— start of Input data —
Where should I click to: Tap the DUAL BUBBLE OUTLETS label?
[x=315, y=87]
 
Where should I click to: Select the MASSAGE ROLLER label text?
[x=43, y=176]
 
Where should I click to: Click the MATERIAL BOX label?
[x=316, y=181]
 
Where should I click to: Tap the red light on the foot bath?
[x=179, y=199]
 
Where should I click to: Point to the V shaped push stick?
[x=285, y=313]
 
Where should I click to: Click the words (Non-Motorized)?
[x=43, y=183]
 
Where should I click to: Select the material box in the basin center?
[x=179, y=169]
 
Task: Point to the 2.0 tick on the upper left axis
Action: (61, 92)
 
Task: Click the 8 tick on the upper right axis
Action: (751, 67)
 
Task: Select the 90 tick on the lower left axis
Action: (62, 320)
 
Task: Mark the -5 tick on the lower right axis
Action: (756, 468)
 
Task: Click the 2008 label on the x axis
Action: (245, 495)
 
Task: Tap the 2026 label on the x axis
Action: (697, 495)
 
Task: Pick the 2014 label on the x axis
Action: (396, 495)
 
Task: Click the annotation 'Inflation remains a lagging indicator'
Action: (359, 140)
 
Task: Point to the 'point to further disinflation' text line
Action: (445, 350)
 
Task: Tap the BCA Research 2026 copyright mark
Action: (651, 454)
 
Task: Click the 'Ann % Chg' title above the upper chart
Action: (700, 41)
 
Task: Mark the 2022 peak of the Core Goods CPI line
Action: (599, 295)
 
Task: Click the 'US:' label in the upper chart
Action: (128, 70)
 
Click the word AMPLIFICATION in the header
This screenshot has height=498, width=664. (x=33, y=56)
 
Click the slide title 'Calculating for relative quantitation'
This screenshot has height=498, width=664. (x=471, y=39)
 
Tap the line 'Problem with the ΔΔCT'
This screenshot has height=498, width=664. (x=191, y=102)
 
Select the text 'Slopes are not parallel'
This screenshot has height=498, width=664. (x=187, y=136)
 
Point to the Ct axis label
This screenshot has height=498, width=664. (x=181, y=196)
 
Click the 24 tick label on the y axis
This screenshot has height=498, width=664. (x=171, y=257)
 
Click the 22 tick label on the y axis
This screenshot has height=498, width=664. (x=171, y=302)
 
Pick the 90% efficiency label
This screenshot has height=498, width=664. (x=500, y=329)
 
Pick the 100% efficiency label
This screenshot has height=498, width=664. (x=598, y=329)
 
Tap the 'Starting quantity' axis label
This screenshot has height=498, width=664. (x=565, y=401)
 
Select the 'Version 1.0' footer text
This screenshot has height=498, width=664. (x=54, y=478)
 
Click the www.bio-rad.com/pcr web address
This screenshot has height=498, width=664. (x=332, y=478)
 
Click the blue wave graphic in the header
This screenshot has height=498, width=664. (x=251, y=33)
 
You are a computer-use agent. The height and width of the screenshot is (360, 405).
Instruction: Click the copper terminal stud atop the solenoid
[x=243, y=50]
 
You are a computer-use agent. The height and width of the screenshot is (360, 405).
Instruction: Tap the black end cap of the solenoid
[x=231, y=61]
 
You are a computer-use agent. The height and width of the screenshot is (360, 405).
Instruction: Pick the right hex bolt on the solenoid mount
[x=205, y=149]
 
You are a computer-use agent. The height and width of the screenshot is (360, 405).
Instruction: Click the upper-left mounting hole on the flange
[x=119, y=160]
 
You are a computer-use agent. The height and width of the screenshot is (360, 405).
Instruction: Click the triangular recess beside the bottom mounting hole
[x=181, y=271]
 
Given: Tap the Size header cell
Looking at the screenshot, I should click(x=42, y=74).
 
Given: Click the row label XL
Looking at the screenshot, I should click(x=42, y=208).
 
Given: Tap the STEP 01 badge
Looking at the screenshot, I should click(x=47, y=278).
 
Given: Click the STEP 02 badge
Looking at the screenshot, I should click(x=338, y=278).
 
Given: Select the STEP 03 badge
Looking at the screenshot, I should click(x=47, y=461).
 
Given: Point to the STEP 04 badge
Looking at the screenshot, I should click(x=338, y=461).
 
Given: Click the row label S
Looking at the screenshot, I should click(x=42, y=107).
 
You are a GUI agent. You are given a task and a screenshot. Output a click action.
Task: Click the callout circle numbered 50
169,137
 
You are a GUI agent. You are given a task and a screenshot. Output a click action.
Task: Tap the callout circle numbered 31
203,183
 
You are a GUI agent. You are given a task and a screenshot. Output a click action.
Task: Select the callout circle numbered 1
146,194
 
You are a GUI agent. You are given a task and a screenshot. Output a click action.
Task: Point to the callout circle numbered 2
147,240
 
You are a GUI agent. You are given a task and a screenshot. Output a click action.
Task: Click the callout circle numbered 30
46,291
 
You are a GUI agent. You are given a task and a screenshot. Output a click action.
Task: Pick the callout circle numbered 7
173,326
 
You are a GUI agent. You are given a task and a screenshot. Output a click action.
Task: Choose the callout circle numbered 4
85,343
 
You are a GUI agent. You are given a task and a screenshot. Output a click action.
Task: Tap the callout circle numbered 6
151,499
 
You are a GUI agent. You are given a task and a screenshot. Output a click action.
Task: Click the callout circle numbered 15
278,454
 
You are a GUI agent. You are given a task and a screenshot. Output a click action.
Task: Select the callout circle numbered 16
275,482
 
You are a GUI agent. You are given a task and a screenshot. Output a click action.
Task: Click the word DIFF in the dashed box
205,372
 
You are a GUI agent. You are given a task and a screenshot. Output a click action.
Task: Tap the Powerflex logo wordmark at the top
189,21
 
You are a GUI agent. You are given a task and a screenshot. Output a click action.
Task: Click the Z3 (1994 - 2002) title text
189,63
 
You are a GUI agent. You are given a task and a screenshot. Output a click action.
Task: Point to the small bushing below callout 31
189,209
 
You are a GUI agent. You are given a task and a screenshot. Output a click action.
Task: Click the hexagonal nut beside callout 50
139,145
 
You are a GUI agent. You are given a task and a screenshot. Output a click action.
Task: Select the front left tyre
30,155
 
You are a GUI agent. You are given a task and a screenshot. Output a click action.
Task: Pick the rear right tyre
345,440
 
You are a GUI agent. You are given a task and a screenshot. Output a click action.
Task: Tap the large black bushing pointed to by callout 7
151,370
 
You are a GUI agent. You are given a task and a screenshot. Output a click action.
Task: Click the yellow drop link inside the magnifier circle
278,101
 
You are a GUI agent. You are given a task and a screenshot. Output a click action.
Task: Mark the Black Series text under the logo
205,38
— end of Input data —
Rewrite all the records above, replacing "x axis" with "horizontal axis" everywhere it occurs and leaving everything else unchanged.

Where should I click to: Tap the DUAL BUBBLE OUTLETS label?
[x=315, y=87]
 
Where should I click to: Select the MASSAGE ROLLER label text?
[x=43, y=176]
 
Where should I click to: Click the MATERIAL BOX label?
[x=316, y=181]
 
Where should I click to: Tap the red light on the foot bath?
[x=179, y=199]
 
Where should I click to: Point to the V shaped push stick?
[x=285, y=313]
 
Where should I click to: Click the words (Non-Motorized)?
[x=43, y=183]
 
Where should I click to: Select the material box in the basin center?
[x=179, y=169]
 
Task: Point to the 2.0 tick on the upper left axis
Action: (61, 92)
 
Task: Click the 8 tick on the upper right axis
Action: (751, 67)
 
Task: Select the 90 tick on the lower left axis
Action: (62, 320)
 
Task: Mark the -5 tick on the lower right axis
Action: (756, 468)
 
Task: Click the 2008 label on the horizontal axis
Action: (245, 495)
 
Task: Tap the 2026 label on the horizontal axis
Action: (697, 495)
 
Task: Pick the 2014 label on the horizontal axis
Action: (396, 495)
 
Task: Click the annotation 'Inflation remains a lagging indicator'
Action: (359, 140)
 
Task: Point to the 'point to further disinflation' text line
Action: (445, 350)
 
Task: Tap the BCA Research 2026 copyright mark
Action: (651, 454)
 
Task: Click the 'Ann % Chg' title above the upper chart
Action: (700, 41)
 
Task: Mark the 2022 peak of the Core Goods CPI line
Action: (599, 295)
 
Task: Click the 'US:' label in the upper chart
Action: (128, 70)
 
Click the word AMPLIFICATION in the header
This screenshot has height=498, width=664. (x=33, y=56)
 
Click the slide title 'Calculating for relative quantitation'
This screenshot has height=498, width=664. (x=471, y=39)
 
Tap the line 'Problem with the ΔΔCT'
This screenshot has height=498, width=664. (x=191, y=102)
 
Select the text 'Slopes are not parallel'
This screenshot has height=498, width=664. (x=187, y=136)
 
Point to the Ct axis label
This screenshot has height=498, width=664. (x=181, y=196)
 
Click the 24 tick label on the y axis
This screenshot has height=498, width=664. (x=171, y=257)
 
Click the 22 tick label on the y axis
This screenshot has height=498, width=664. (x=171, y=302)
 
Pick the 90% efficiency label
This screenshot has height=498, width=664. (x=500, y=329)
 
Pick the 100% efficiency label
This screenshot has height=498, width=664. (x=598, y=329)
 
Tap the 'Starting quantity' axis label
This screenshot has height=498, width=664. (x=565, y=401)
 
Select the 'Version 1.0' footer text
This screenshot has height=498, width=664. (x=54, y=478)
 
Click the www.bio-rad.com/pcr web address
This screenshot has height=498, width=664. (x=332, y=478)
 
Click the blue wave graphic in the header
This screenshot has height=498, width=664. (x=251, y=33)
 
You are a computer-use agent. The height and width of the screenshot is (360, 405).
Instruction: Click the copper terminal stud atop the solenoid
[x=243, y=50]
 
You are a computer-use agent. The height and width of the screenshot is (360, 405).
Instruction: Tap the black end cap of the solenoid
[x=231, y=61]
 
You are a computer-use agent. The height and width of the screenshot is (360, 405).
Instruction: Pick the right hex bolt on the solenoid mount
[x=205, y=149]
 
You are a computer-use agent. The height and width of the screenshot is (360, 405).
Instruction: Click the upper-left mounting hole on the flange
[x=119, y=160]
 
You are a computer-use agent. The height and width of the screenshot is (360, 405).
Instruction: Click the triangular recess beside the bottom mounting hole
[x=181, y=271]
 
Given: Tap the Size header cell
Looking at the screenshot, I should click(x=42, y=74).
 
Given: Click the row label XL
Looking at the screenshot, I should click(x=42, y=208).
 
Given: Tap the STEP 01 badge
Looking at the screenshot, I should click(x=47, y=278).
 
Given: Click the STEP 02 badge
Looking at the screenshot, I should click(x=338, y=278).
 
Given: Select the STEP 03 badge
Looking at the screenshot, I should click(x=47, y=461).
 
Given: Point to the STEP 04 badge
Looking at the screenshot, I should click(x=338, y=461).
 
Given: Click the row label S
Looking at the screenshot, I should click(x=42, y=107).
 
You are a GUI agent. You are given a task and a screenshot. Output a click action.
Task: Click the callout circle numbered 50
169,137
 
You are a GUI agent. You are given a task and a screenshot. Output a click action.
Task: Tap the callout circle numbered 31
203,183
 
You are a GUI agent. You are given a task and a screenshot. Output a click action.
Task: Select the callout circle numbered 1
146,194
 
You are a GUI agent. You are given a task and a screenshot. Output a click action.
Task: Point to the callout circle numbered 2
147,240
 
You are a GUI agent. You are given a task and a screenshot. Output a click action.
Task: Click the callout circle numbered 30
46,291
 
You are a GUI agent. You are given a task and a screenshot. Output a click action.
Task: Pick the callout circle numbered 7
173,326
 
You are a GUI agent. You are given a task and a screenshot. Output a click action.
Task: Choose the callout circle numbered 4
85,343
 
You are a GUI agent. You are given a task and a screenshot. Output a click action.
Task: Tap the callout circle numbered 6
151,499
 
You are a GUI agent. You are given a task and a screenshot. Output a click action.
Task: Click the callout circle numbered 15
278,454
 
You are a GUI agent. You are given a task and a screenshot. Output a click action.
Task: Select the callout circle numbered 16
275,482
 
You are a GUI agent. You are given a task and a screenshot. Output a click action.
Task: Click the word DIFF in the dashed box
205,372
 
You are a GUI agent. You are given a task and a screenshot. Output a click action.
Task: Tap the Powerflex logo wordmark at the top
189,21
 
You are a GUI agent. You are given a task and a screenshot. Output a click action.
Task: Click the Z3 (1994 - 2002) title text
189,63
 
You are a GUI agent. You are given a task and a screenshot. Output a click action.
Task: Point to the small bushing below callout 31
189,209
 
You are a GUI agent. You are given a task and a screenshot. Output a click action.
Task: Click the hexagonal nut beside callout 50
139,145
 
You are a GUI agent. You are given a task and a screenshot. Output a click action.
Task: Select the front left tyre
30,155
 
You are a GUI agent. You are given a task and a screenshot. Output a click action.
Task: Pick the rear right tyre
345,440
 
You are a GUI agent. You are given a task and a screenshot. Output a click action.
Task: Tap the large black bushing pointed to by callout 7
151,370
 
You are a GUI agent. You are given a task and a screenshot. Output a click action.
Task: Click the yellow drop link inside the magnifier circle
278,101
 
You are a GUI agent. You are given a task and a screenshot. Output a click action.
Task: Mark the Black Series text under the logo
205,38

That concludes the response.